The Vels was an American new wave and synth-pop band formed in Philadelphia, Pennsylvania in 1980. The band consisted of lead vocalist Alice Cohen (as Alice Desoto), keyboardist Chris Larkin and bassist Charles Hanson.

Career
The Vels began when Charles Hanson, former member of the 1970s New Orleans punk group, the Normals, invited Chris Larkin and Alice Desoto to join him for a show at the now defunct Love Club in Philadelphia. The band used low tech synthesizers, drum machines, and bass guitar. The Philadelphia Inquirer music critic, Lee Paris was there, and wrote a positive review. The Vels were a prominent fixture on the Philadelphia music scene of the early 1980s. They caught the attention of Mercury Records and signed a recording contract with them.

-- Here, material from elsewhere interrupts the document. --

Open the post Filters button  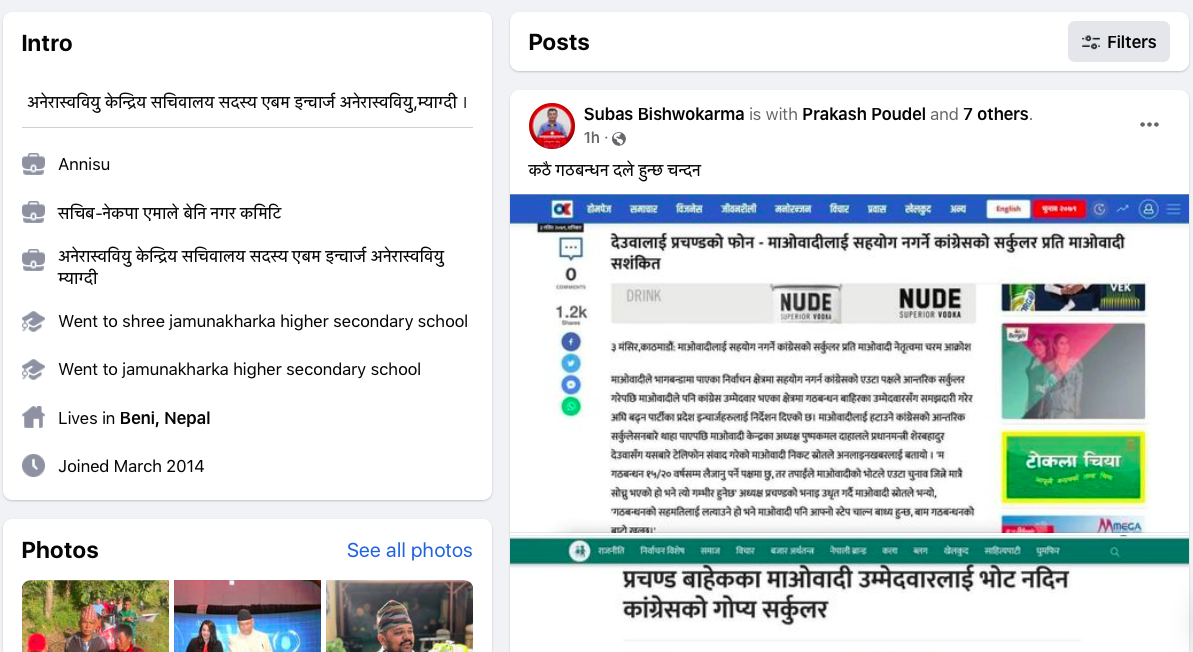tap(1118, 42)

The Vels' debut studio album, Velocity (1984) was recorded at Compass Point Studios in Nassau, Bahamas with producer Steven Stanley, known for his work with Tom Tom Club. Chris Larkin had left sometime before their second studio album, House of Miracles (1986) and it was recorded without him, this time with production by Steve Levine, known for his work with Culture Club.

A music video for their song "Look My Way" was filmed in London, and became popular during the early days of MTV.

In 1986, the Vels toured the U.S. as the opening act for British band the Psychedelic Furs, but disbanded in 1987.

Keyboardist and singer, Chris Larkin, died from complications due to pneumonia, on November 21, 2007.

Discography
Studio albums
 Velocity (1984)
 House of Miracles (1986)

Singles
 "Private World" / "Hieroglyphics" (1984)
 "Look My Way" / "Tell Me Something" (1984)
 "Girl Most Likely To" (1986)

References

External links
 
 Velocity by the Vels (published Oct. 10, 2008)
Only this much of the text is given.